Landlord and Tenant Act 1987 – Management order – First-tier tribunal appointing manager of building pursuant to section 24 of 1987 Act – Application by freeholder and former management company for stay of management order and permission to appeal – Challenge to terms of management order – Application allowed in part
The respondents were the leaseholders of flats in a building at Canary Wharf, London, E14, of which the first applicant was the freehold owner. The second applicant, as the management company for the building, was a party to the respondents’ leases and was obliged to provide services for which it was entitled in return to collect a service charge.
In 2014, the respondents commenced the statutory process for replacing the second applicant with a manager appointed by the first-tier tribunal (FTT) pursuant to section 24 of the Landlord and Tenant Act 1987. They served a preliminary notice under section 22 of the 1987 Act, identifying various breaches of the second applicant’s obligations; they then allowed a period of one year to elapse to enable the applicants to remedy those breaches.
In a decision issued in August 2016, the FTT found that there had been little or no activity by the applicants prior to the service of the section 22 notice but that, thereafter, there had been some activity towards properly managing the building. However, it found that the changes were not sufficient to prevent a finding that it was “just and convenient”, within the meaning of section 24, to appoint a manager.
The applicants applied to stay the FTT’s order and sought permission to appeal on various grounds. Those grounds included challenges to the terms of the management order so far as they: (i) permitted the manager to borrow sums which he might reasonably require for the performance of his functions, and to secure such borrowing, if necessary, on the interests of the landlord in the premises, or any part of the premises, by a notice against the landlord’s registered estate; and (ii) directed the manager to register a restriction at the Land Registry against the landlord’s leasehold estate, and against the interests in the building held by a hotel company, so preventing any disposition of the estate by the proprietor without the manager’s consent. The applicants contended that they would be by an order in those terms, which would be contrary to the lending covenants in the loans which they had used to acquire the property, leading to a risk that the lenders would call in the loans.
Held: The application was allowed in part.
A management order under section 24 of the 1987 Act was not intended to punish a landlord. The policy of the Act was to place the management of the premises in the hands of an independent person, better able than the landlord to manage the property in the interests of all of those with an interest in it. If the effect of the order would be to jeopardise the applicants’ interest in the property, that would be a matter of legitimate concern to them on which it would be appropriate for them to seek the assistance of the FTT by making an application, under section 24(9) of the Act, for the FTT to modify its own order.

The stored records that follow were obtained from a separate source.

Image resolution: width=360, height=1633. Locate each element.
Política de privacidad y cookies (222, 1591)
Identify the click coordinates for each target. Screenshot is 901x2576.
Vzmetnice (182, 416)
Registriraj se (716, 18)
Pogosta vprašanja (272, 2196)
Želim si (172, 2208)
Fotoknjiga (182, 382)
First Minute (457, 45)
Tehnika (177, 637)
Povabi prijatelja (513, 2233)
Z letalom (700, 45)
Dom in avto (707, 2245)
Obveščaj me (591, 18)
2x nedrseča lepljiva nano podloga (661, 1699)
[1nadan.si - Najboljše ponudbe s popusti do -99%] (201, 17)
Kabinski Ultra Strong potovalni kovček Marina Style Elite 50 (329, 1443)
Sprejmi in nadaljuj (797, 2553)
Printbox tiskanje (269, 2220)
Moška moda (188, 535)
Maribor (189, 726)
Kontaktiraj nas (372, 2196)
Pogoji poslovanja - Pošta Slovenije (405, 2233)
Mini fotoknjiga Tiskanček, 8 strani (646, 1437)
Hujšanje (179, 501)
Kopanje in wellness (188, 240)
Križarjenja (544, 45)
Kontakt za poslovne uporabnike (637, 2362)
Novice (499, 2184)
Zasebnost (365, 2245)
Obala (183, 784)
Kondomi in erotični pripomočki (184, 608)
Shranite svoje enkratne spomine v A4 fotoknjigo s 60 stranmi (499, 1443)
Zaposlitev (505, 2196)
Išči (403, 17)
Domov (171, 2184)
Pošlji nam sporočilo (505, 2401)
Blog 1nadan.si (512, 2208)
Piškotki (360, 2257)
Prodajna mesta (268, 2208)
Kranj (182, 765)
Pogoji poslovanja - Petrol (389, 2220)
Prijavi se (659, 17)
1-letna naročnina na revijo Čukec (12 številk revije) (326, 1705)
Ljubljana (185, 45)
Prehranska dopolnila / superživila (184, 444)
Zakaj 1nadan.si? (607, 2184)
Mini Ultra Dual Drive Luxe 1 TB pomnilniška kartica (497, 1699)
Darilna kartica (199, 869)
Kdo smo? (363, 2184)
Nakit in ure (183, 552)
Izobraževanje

The purpose of the two disputed terms of the management order was not immediately clear, nor was it clear why it should be thought appropriate for the landlord’s interests to be charged with the borrowings of the manager, or for the landlord to be prevented from disposing of its interest, especially where there was no evidence that the landlord was liable to contribute to the service charge on account of flats which it owned. Whether the presence of those terms was necessary required a fuller consideration of the matter than could appropriately be provided on an appeal to the Upper Tribunal.
The applicants had not previously focused sufficiently on the detailed terms of the order, with the result that the FTT had made the order on the assumption that its terms were uncontroversial. That fact did not preclude an application to amend the order on grounds on which the applicants had not previously relied. It did not require an appeal to the Upper Tribunal, let alone a stay of the management order, for the applicants’ position to be sufficiently protected. An application to the tribunal which made the order, and which was responsible for supervising its implementation, was the speedier, cheaper and more appropriate course.
In the instant case, the proper course was to suspend the disputed terms of the order for a period of 28 days to enable the applicants to make such application as they might wish to make to the FTT, under section 24(9), in order to procure any change that the FTT might consider to be appropriate. If such an application was made, then the stay would continue until the application was determined. The stay would also continue for as long as both parties agreed that it should continue, so that, if there were ongoing discussions between the parties about any other amendments to the order, it would not be necessary for the applicants to make a premature application to the FTT. If the parties agreed to any amendments, then they should seek the views of the manager before making a joint application to the tribunal under section 29(4) to vary the terms of the order.
Justin Bates (instructed by Trowers & Hamlins) appeared for the appellants; Amanda Gourlay (instructed by direct access) appeared for the respondents.